DESCRIPTION OF THE TASK:
Exactly as written, give again the line with "The width and height of the screenshot is (840, 632)." and all subsequent lines through the end of the records.

Segment Start: TASK INPUT

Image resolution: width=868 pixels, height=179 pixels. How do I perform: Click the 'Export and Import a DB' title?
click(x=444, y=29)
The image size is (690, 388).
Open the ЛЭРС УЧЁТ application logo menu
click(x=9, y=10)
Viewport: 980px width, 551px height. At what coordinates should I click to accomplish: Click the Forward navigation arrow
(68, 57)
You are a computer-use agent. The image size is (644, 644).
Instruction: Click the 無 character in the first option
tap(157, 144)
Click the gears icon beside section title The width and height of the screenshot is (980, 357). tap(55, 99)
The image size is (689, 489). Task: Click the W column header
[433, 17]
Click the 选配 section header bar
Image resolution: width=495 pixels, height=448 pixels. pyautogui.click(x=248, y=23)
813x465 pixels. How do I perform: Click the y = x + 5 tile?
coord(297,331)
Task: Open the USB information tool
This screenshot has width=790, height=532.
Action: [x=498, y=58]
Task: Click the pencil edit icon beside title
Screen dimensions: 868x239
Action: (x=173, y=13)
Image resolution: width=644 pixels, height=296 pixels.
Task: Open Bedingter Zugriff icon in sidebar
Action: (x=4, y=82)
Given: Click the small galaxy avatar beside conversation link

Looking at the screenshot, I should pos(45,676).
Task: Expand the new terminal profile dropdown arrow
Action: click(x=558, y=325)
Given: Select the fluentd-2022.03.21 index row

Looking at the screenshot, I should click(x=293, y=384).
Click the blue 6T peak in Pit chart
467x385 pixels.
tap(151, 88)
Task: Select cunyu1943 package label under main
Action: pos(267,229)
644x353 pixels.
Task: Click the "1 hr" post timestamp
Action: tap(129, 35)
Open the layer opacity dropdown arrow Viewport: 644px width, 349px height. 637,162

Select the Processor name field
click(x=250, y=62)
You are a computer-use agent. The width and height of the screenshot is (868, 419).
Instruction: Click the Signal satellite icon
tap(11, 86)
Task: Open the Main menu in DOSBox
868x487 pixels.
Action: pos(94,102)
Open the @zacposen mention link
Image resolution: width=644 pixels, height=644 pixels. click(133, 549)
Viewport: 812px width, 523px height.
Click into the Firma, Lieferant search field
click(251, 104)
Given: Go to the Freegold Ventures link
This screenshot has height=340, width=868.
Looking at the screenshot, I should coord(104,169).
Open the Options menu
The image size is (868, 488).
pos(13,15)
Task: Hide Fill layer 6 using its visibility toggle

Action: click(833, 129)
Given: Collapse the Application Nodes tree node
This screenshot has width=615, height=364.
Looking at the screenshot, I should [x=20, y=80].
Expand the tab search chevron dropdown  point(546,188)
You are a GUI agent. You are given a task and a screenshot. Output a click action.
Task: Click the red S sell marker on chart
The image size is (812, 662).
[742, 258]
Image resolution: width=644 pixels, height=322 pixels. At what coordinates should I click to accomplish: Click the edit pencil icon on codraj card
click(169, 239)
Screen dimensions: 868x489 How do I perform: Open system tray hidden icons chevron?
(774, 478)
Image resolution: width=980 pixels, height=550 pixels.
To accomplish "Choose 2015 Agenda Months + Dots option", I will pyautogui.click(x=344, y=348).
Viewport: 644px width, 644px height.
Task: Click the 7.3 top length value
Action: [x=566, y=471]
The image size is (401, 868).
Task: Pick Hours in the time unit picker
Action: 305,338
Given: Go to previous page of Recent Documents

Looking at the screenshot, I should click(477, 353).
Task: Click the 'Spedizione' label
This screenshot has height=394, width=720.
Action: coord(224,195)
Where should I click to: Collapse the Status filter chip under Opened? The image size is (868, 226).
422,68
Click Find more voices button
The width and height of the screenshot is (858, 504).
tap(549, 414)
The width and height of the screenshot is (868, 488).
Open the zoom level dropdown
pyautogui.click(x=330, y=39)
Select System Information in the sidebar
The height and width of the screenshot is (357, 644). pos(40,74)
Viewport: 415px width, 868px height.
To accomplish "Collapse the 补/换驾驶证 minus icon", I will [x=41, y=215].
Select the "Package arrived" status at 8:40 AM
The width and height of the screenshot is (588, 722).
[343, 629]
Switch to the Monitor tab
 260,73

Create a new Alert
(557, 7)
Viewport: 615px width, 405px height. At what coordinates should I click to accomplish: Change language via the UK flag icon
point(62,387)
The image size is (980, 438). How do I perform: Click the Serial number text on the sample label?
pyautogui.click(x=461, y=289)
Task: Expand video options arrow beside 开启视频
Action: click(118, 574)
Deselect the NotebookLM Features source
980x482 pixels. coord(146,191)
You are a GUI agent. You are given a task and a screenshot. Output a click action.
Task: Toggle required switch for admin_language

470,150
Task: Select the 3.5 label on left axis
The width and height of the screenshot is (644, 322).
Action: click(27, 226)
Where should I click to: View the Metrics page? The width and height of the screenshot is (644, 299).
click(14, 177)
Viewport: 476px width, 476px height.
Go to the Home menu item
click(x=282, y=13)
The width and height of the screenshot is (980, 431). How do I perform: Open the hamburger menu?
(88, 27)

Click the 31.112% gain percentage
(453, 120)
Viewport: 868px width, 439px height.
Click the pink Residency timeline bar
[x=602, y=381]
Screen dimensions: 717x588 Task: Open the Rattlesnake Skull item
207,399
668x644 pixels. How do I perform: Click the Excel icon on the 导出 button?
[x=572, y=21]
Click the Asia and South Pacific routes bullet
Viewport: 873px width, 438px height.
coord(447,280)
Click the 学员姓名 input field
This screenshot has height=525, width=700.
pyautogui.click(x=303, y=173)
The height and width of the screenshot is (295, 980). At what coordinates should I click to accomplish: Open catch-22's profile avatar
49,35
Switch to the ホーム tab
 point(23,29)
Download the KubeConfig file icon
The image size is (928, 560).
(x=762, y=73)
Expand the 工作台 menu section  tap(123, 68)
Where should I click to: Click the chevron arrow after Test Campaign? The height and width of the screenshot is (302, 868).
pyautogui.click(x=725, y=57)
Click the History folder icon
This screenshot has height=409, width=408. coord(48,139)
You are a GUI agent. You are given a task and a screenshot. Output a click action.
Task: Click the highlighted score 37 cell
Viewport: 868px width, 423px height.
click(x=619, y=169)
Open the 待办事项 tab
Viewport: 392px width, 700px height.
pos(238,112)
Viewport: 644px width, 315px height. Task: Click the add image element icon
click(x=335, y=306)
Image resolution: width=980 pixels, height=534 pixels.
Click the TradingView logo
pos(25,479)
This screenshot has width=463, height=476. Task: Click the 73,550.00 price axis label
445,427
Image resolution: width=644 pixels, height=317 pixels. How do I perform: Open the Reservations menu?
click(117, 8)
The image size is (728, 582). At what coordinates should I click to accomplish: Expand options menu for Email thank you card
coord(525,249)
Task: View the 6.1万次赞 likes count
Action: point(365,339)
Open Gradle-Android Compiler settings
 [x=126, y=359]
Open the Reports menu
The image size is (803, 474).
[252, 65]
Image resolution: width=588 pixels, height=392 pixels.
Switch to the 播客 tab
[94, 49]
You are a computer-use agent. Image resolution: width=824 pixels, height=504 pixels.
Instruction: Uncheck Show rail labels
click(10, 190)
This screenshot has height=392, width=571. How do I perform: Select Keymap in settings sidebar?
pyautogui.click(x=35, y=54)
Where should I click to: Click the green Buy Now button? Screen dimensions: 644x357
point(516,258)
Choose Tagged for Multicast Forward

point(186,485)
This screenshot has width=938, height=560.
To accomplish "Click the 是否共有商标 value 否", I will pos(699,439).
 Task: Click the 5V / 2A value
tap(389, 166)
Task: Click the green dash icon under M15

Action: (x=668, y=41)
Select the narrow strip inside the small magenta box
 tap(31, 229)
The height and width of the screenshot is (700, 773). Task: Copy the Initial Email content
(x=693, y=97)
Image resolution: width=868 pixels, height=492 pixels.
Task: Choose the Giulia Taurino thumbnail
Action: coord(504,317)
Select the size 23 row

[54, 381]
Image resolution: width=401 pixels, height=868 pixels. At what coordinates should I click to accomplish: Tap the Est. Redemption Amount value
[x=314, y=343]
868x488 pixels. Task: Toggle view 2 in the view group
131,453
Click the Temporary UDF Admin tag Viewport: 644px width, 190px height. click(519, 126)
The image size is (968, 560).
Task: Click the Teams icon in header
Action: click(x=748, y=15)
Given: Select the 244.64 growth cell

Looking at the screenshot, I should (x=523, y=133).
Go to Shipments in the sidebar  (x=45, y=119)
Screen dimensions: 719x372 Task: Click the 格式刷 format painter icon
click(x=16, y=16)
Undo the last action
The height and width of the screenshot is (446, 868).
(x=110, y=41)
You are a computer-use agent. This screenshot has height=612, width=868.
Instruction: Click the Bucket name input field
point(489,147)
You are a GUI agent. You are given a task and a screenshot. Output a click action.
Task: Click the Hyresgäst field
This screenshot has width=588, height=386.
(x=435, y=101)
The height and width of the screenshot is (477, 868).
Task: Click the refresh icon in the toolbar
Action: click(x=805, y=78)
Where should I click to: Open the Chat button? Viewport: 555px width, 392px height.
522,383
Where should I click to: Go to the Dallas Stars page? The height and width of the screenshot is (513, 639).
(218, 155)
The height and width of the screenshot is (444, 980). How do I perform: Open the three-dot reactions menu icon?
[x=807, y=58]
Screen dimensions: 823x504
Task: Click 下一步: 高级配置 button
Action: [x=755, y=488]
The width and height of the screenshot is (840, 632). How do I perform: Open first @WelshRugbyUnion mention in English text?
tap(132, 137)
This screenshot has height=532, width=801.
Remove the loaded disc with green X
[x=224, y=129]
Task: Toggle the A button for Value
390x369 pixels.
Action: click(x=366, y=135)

Segment End: TASK INPUT

SOLUTION FOR THIS EXERCISE:
The width and height of the screenshot is (840, 632). How do I perform: Open first @WelshRugbyUnion mention in English text?
tap(132, 137)
This screenshot has height=532, width=801.
Remove the loaded disc with green X
[x=224, y=129]
Task: Toggle the A button for Value
390x369 pixels.
Action: click(x=366, y=135)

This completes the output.